## [Stored data]

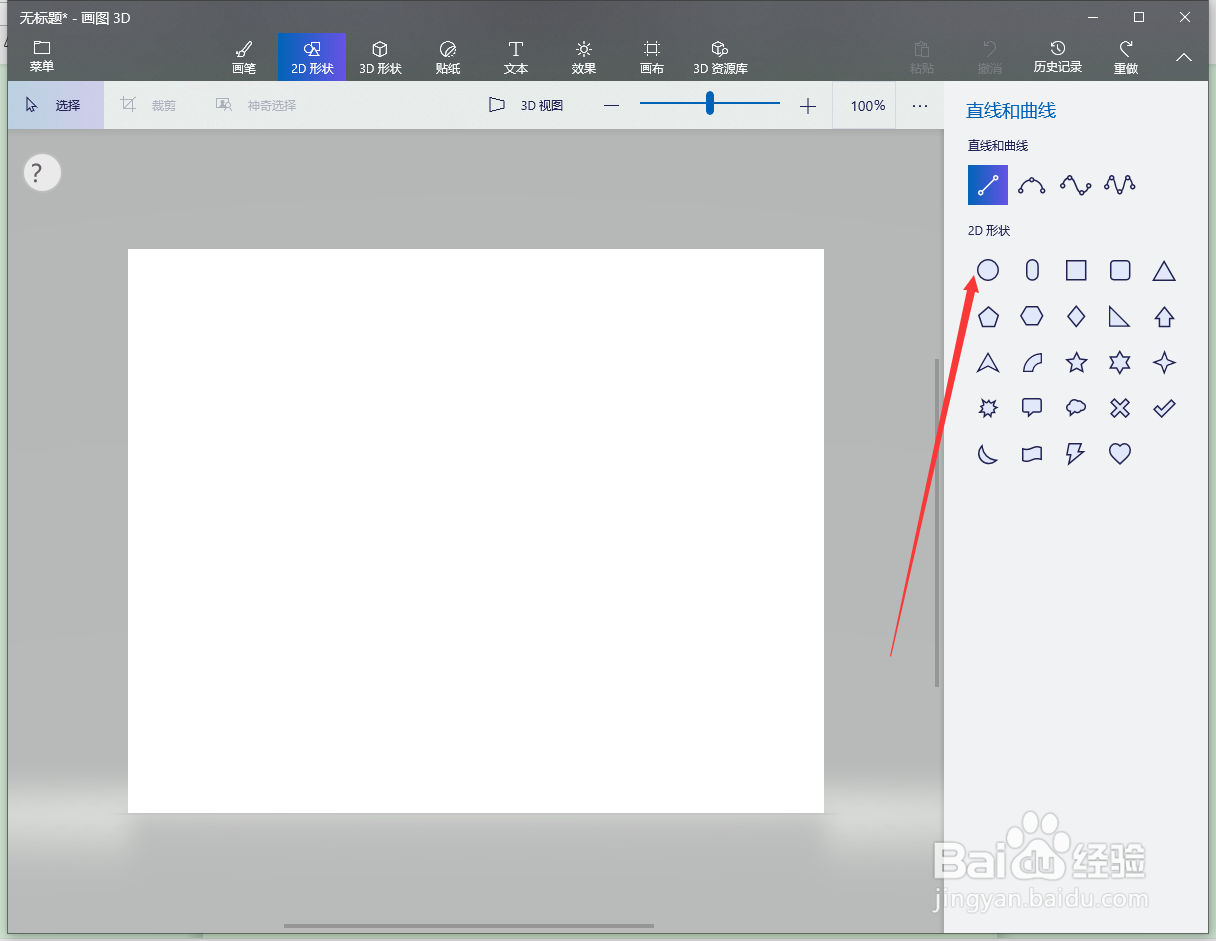The image size is (1216, 941).
Task: Open the 画布 canvas settings
Action: (652, 57)

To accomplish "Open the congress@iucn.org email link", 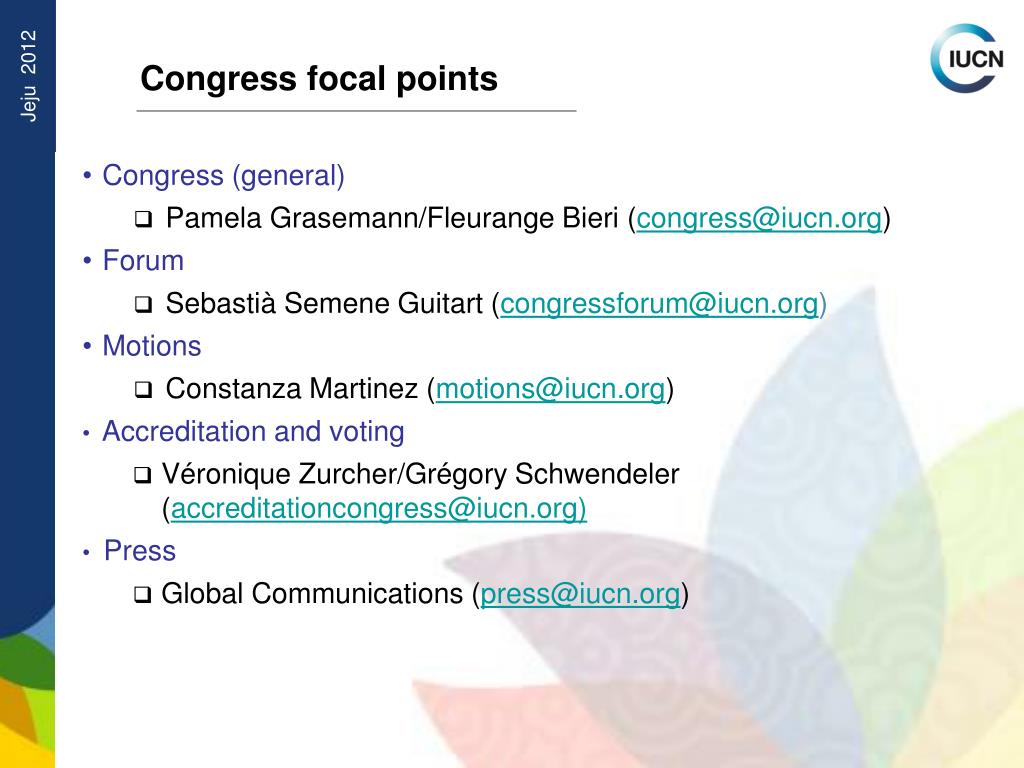I will pos(759,219).
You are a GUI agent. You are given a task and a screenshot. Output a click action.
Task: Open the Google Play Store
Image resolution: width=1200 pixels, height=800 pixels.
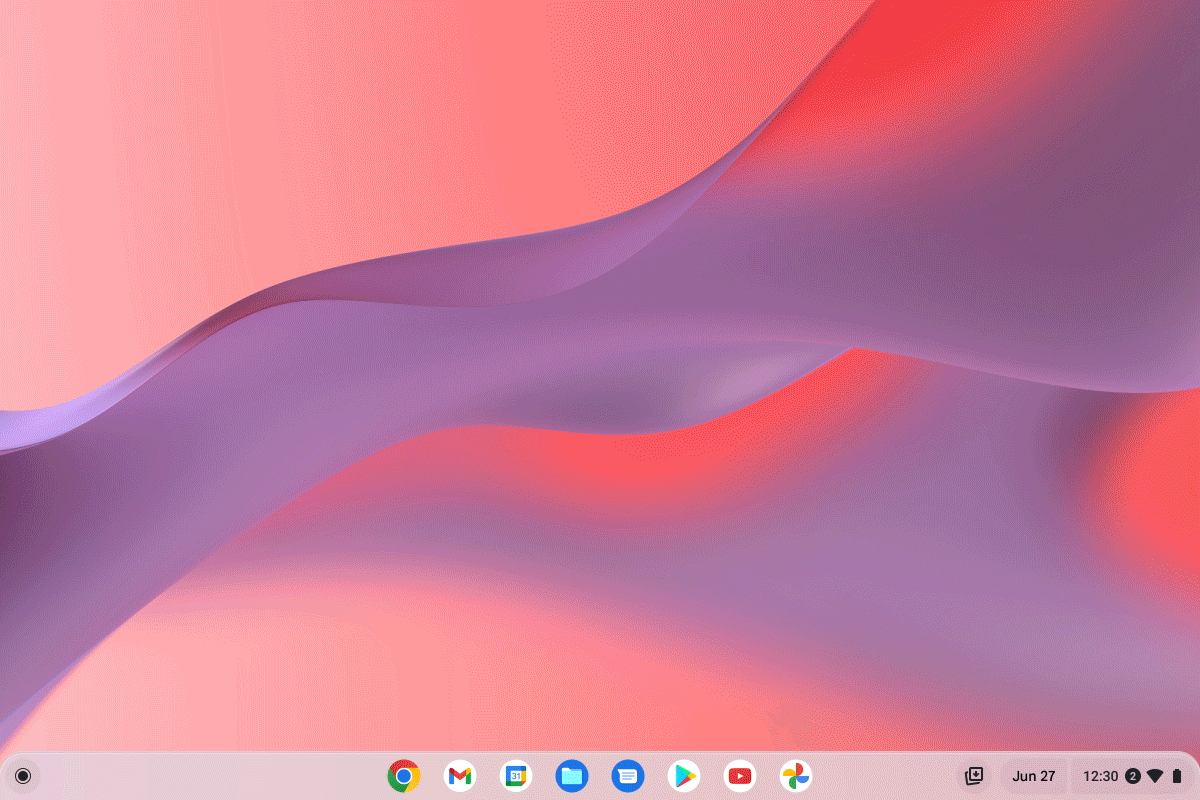click(x=684, y=776)
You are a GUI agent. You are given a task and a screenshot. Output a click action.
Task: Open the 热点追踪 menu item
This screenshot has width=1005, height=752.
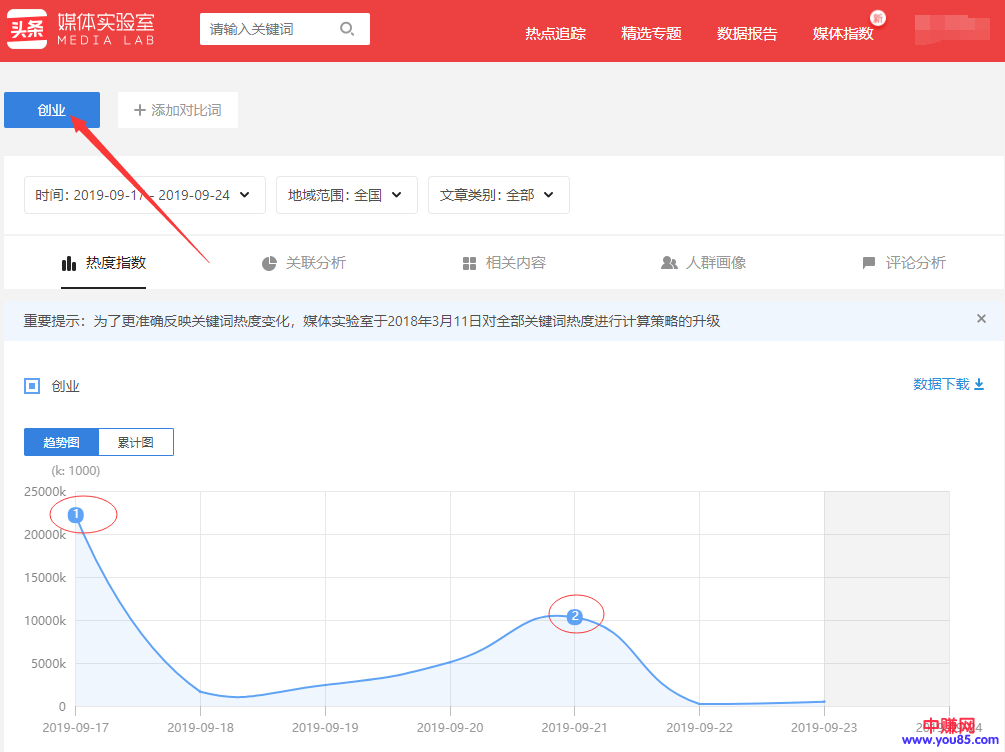555,33

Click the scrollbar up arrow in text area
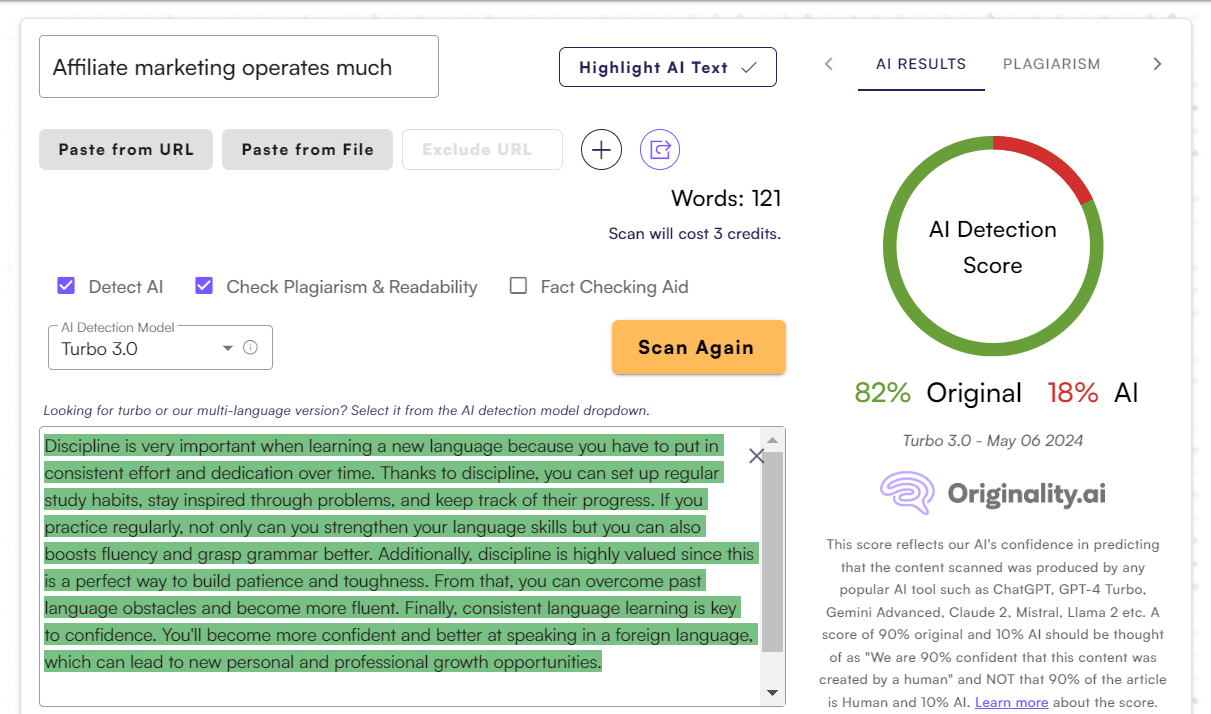pyautogui.click(x=772, y=440)
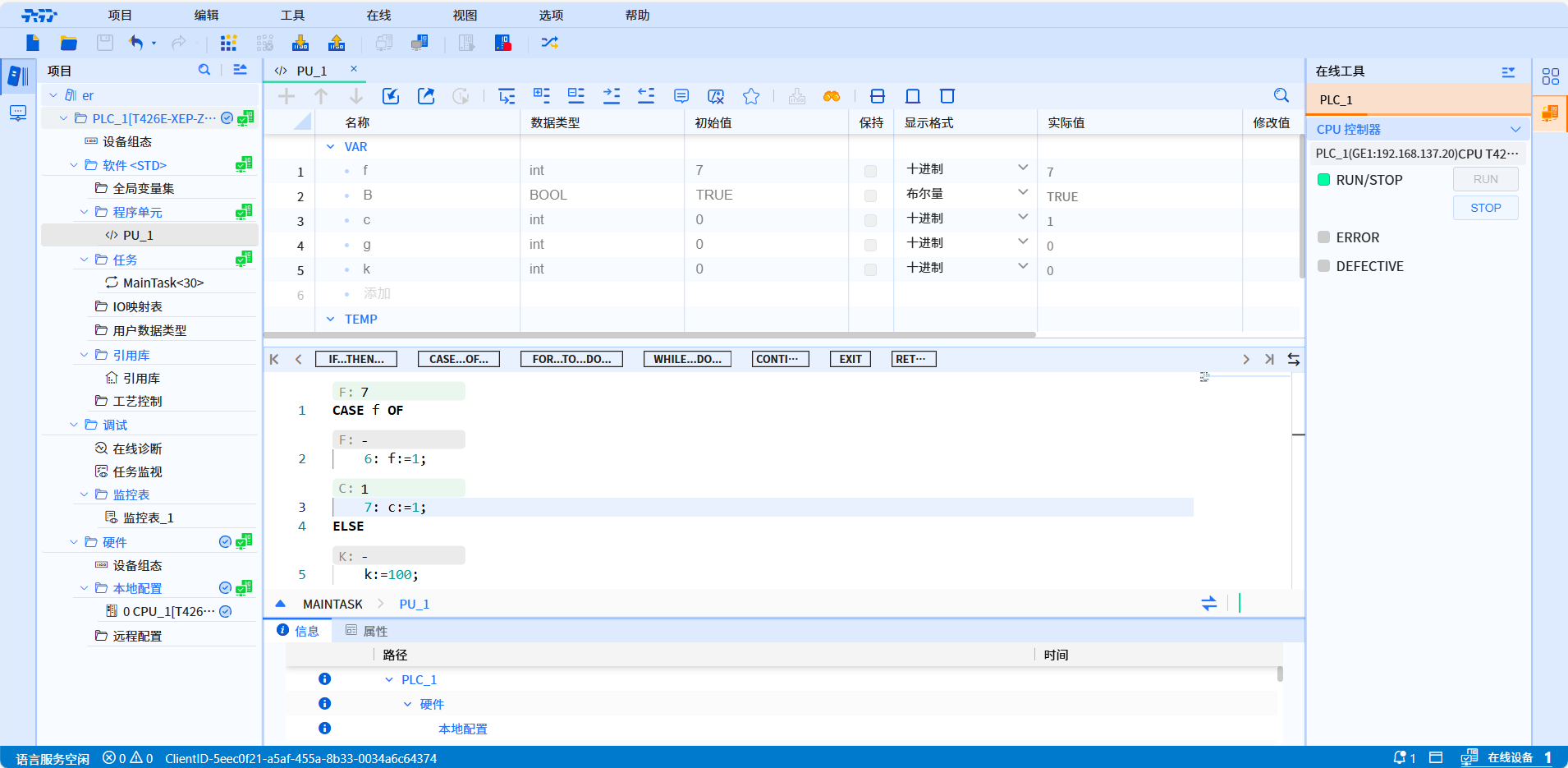Toggle the retain checkbox for variable B

[870, 195]
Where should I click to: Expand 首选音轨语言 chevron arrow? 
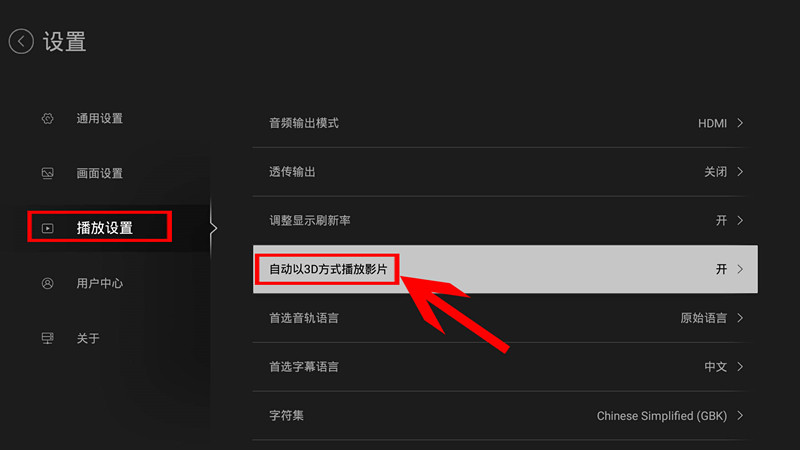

## [Your goal]
Everything from the line with "Click the scrollbar up arrow in text area" through the final line of the material is to be returned exactly, both ends included, apart from the pictures.

## [Problem solution]
Click the scrollbar up arrow in text area
pyautogui.click(x=772, y=440)
Toggle the retain checkbox for variable B

[870, 195]
Where should I click to: Expand 首选音轨语言 chevron arrow? 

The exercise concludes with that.